Copy the stretch of items from the line containing "The width and height of the screenshot is (664, 529)." through the end of the items without any changes.

## THE DATA
..............................

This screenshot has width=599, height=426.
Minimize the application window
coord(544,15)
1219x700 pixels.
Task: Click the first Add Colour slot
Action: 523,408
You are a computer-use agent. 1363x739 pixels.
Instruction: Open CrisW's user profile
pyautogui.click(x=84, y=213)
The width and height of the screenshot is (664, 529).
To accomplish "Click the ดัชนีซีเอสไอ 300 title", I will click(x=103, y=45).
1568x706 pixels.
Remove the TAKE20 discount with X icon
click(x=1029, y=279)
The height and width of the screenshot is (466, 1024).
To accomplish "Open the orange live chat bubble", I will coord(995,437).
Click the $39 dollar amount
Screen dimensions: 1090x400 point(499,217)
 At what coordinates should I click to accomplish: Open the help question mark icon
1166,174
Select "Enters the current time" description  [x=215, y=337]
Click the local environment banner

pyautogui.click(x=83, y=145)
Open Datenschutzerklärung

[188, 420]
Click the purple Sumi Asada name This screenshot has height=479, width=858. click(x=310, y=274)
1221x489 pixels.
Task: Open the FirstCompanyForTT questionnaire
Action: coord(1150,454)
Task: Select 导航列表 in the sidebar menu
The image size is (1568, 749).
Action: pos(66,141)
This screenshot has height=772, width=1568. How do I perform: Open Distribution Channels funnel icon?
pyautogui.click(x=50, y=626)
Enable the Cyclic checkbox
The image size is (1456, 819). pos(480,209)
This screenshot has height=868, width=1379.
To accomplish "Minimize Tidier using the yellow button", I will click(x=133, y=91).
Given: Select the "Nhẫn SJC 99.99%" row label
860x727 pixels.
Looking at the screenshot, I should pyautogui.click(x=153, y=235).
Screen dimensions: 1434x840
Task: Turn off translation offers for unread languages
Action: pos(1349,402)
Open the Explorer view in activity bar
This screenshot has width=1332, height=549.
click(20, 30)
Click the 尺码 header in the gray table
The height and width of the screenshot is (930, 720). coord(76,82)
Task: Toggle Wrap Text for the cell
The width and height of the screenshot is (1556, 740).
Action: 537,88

..............................

## COMPLETED TASK
The width and height of the screenshot is (664, 529).
To accomplish "Click the ดัชนีซีเอสไอ 300 title", I will click(x=103, y=45).
1568x706 pixels.
Remove the TAKE20 discount with X icon
click(x=1029, y=279)
The height and width of the screenshot is (466, 1024).
To accomplish "Open the orange live chat bubble", I will coord(995,437).
Click the $39 dollar amount
Screen dimensions: 1090x400 point(499,217)
 At what coordinates should I click to accomplish: Open the help question mark icon
1166,174
Select "Enters the current time" description  [x=215, y=337]
Click the local environment banner

pyautogui.click(x=83, y=145)
Open Datenschutzerklärung

[188, 420]
Click the purple Sumi Asada name This screenshot has height=479, width=858. click(x=310, y=274)
1221x489 pixels.
Task: Open the FirstCompanyForTT questionnaire
Action: coord(1150,454)
Task: Select 导航列表 in the sidebar menu
The image size is (1568, 749).
Action: pos(66,141)
This screenshot has height=772, width=1568. How do I perform: Open Distribution Channels funnel icon?
pyautogui.click(x=50, y=626)
Enable the Cyclic checkbox
The image size is (1456, 819). pos(480,209)
This screenshot has height=868, width=1379.
To accomplish "Minimize Tidier using the yellow button", I will click(x=133, y=91).
Given: Select the "Nhẫn SJC 99.99%" row label
860x727 pixels.
Looking at the screenshot, I should pyautogui.click(x=153, y=235).
Screen dimensions: 1434x840
Task: Turn off translation offers for unread languages
Action: pos(1349,402)
Open the Explorer view in activity bar
This screenshot has width=1332, height=549.
click(20, 30)
Click the 尺码 header in the gray table
The height and width of the screenshot is (930, 720). coord(76,82)
Task: Toggle Wrap Text for the cell
The width and height of the screenshot is (1556, 740).
Action: 537,88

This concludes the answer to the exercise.